Mason, Gemma Ellen (2015) Full and Model-Reduced Structure-Preserving Simulation of Incompressible Fluids. Dissertation (Ph.D.), California Institute of Technology. doi:10.7907/Z9KK98QG. http://resolver.caltech.edu/CaltechTHESIS:05312015-134909133

Abstract

This thesis outlines the construction of several types of structured integrators for incompressible fluids. We first present a vorticity integrator, which is the Hamiltonian counterpart of the existing Lagrangian-based fluid integrator. We next present a model-reduced variational Eulerian integrator for incompressible fluids, which combines the efficiency gains of dimension reduction, the qualitative robustness to coarse spatial and temporal resolutions of geometric integrators, and the simplicity of homogenized boundary conditions on regular grids to deal with arbitrarily-shaped domains with sub-grid accuracy.

- TO DO: Please return everything in the thesis abstract from "Mason, Gemma Ellen" down to "with sub-grid accuracy.", copied word for word.

- SUPPLIED INFORMATION:
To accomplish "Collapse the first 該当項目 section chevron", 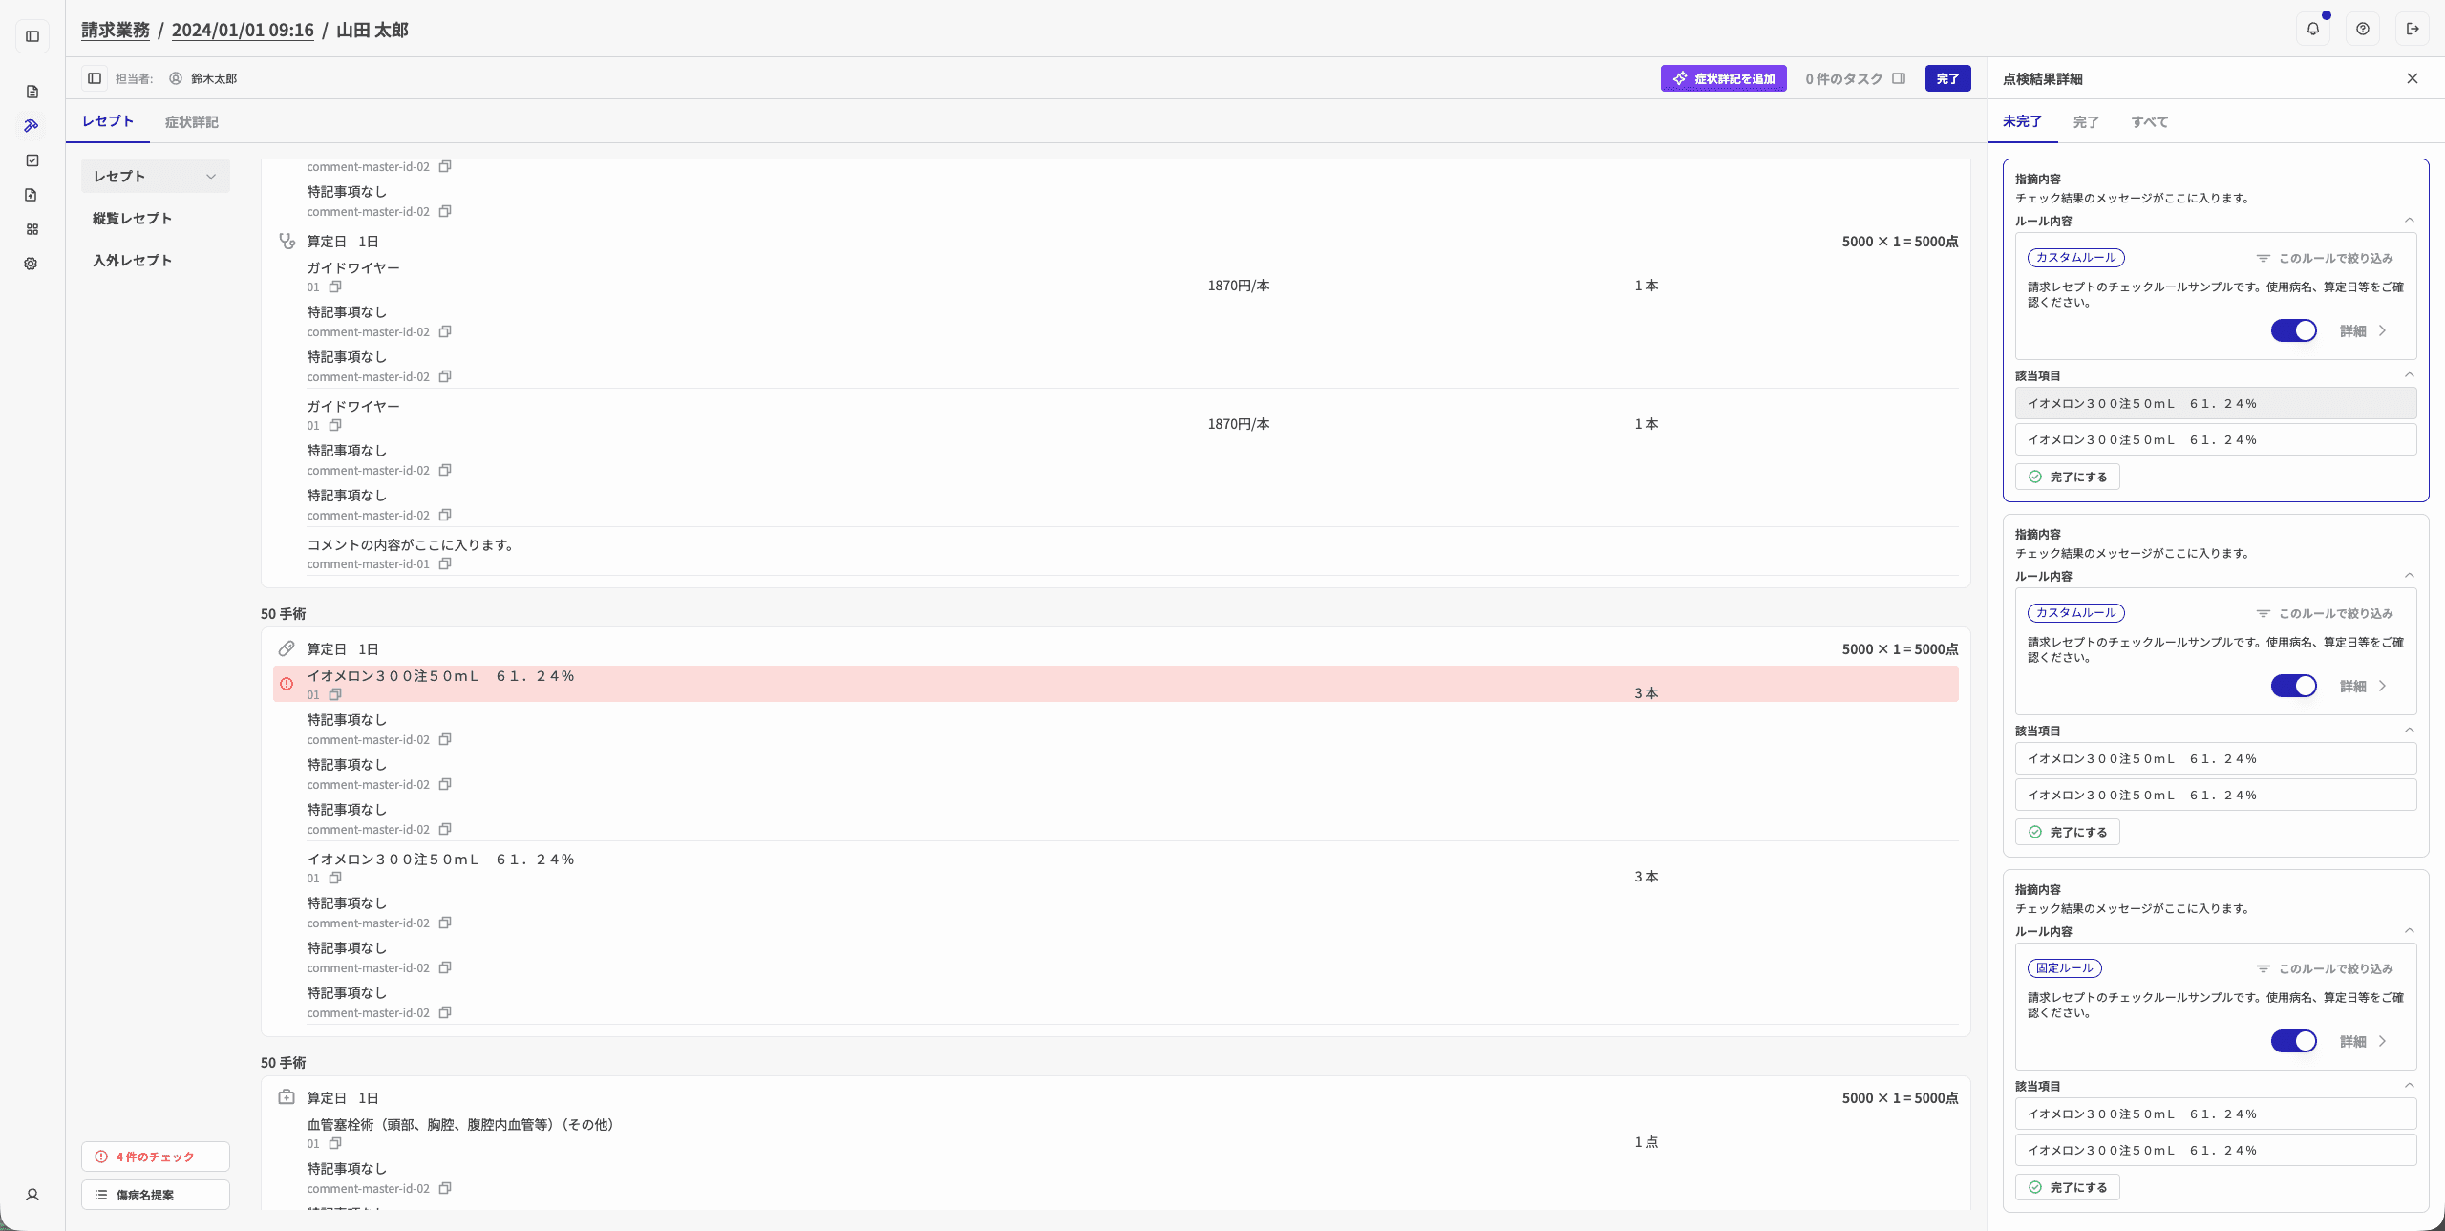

- SOLUTION FOR THIS EXERCISE:
Mason, Gemma Ellen (2015) Full and Model-Reduced Structure-Preserving Simulation of Incompressible Fluids. Dissertation (Ph.D.), California Institute of Technology. doi:10.7907/Z9KK98QG. http://resolver.caltech.edu/CaltechTHESIS:05312015-134909133

Abstract

This thesis outlines the construction of several types of structured integrators for incompressible fluids. We first present a vorticity integrator, which is the Hamiltonian counterpart of the existing Lagrangian-based fluid integrator. We next present a model-reduced variational Eulerian integrator for incompressible fluids, which combines the efficiency gains of dimension reduction, the qualitative robustness to coarse spatial and temporal resolutions of geometric integrators, and the simplicity of homogenized boundary conditions on regular grids to deal with arbitrarily-shaped domains with sub-grid accuracy.